Aim of the task:
Copy the passage about Hottlesville from "During a small-pox" up to and including "public elementary school.", putting "mayor" wherever "Chief Burgess" appears.

Excerpted passage:

▬▬▬

- An 1886 map of the Bethlehems with Hottlesville in the northeastern corner
- Etymology: Hottle's Village
- Hottlesville Location within Pennsylvania Hottlesville Location within the United States
- Coordinates: 40°37′58″N 75°22′28″W﻿ / ﻿40.632870876328276°N 75.37443225096071°W
- Country: United States
- State: Pennsylvania
- County: Northampton
- Absorbed into Bethlehem: 1905

Government
- • Chief Burgess: Unknown

Population (1896)
- • Total: 1,000

= Hottlesville, Pennsylvania =

Hottlesville was an incorporated village in Northampton County, Pennsylvania, and one of the original suburbs of Bethlehem.

==History==
===19th century===
In the 1870 census, the village's population was 200.

During a small-pox outbreak in 1881 to 1882 four residents succumbed to the disease. In 1896, the St Stephen's Lutheran church was constructed in the village, and its population was 1,000.

===20th century===
The village was annexed to Bethlehem, Pennsylvania in 1905, representing the second municipality to lose its independence during the Bethlehems' consolidation, just after West Bethlehem's annexation the previous year, in 1904.

One of the few enduring signs of Hottlesville is Hottle Avenue located presently adjacent to Liberty High School.

The municipal government of the village was led by a Chief Burgess, which was common for most Pennsylvania municipalities prior to the 20th century. The municipal government also operated a public elementary school.

▬▬▬

Data segment:
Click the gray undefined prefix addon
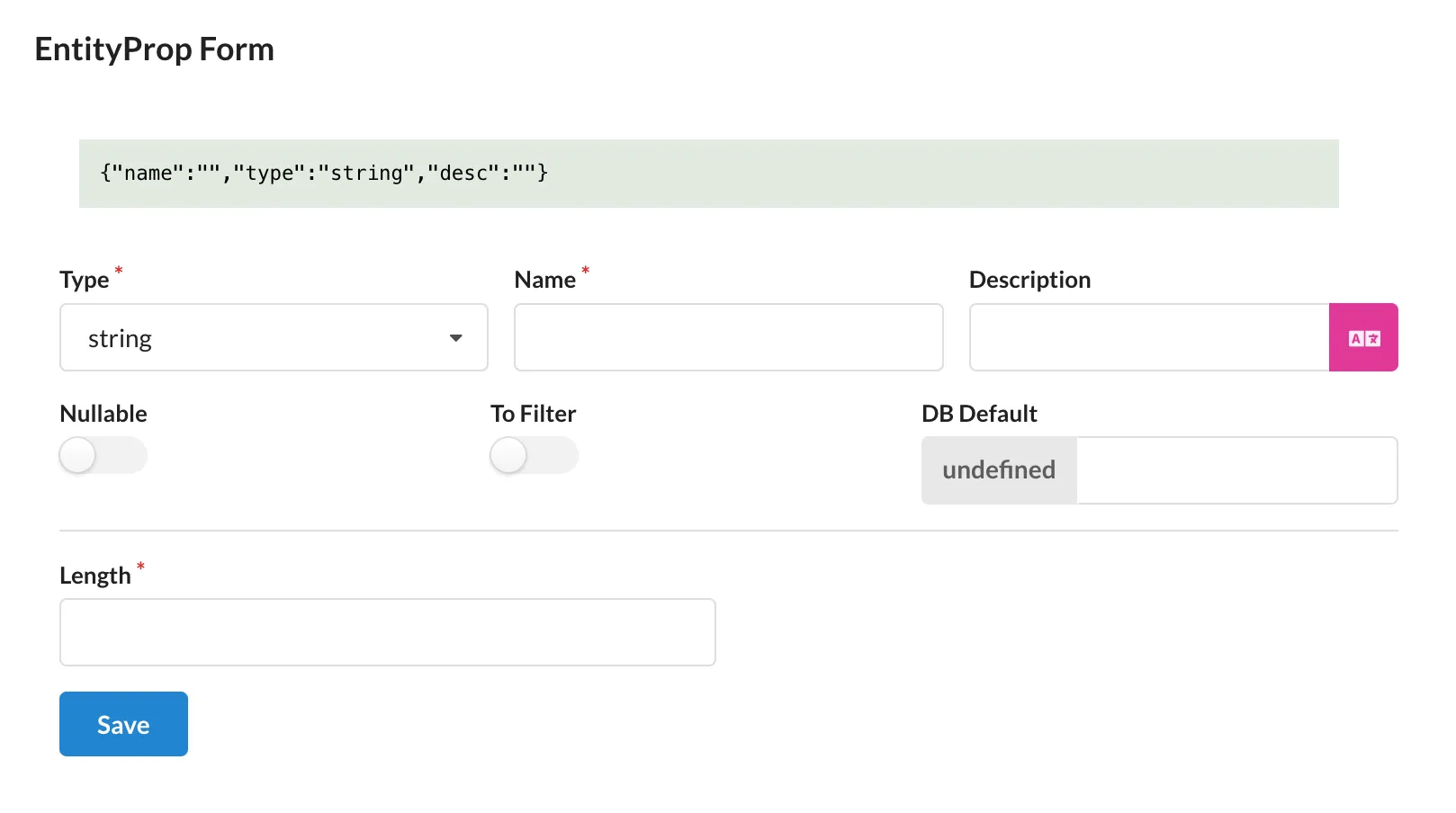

▬▬▬

Answer:
During a small-pox outbreak in 1881 to 1882 four residents succumbed to the disease. In 1896, the St Stephen's Lutheran church was constructed in the village, and its population was 1,000.

===20th century===
The village was annexed to Bethlehem, Pennsylvania in 1905, representing the second municipality to lose its independence during the Bethlehems' consolidation, just after West Bethlehem's annexation the previous year, in 1904.

One of the few enduring signs of Hottlesville is Hottle Avenue located presently adjacent to Liberty High School.

The municipal government of the village was led by a mayor, which was common for most Pennsylvania municipalities prior to the 20th century. The municipal government also operated a public elementary school.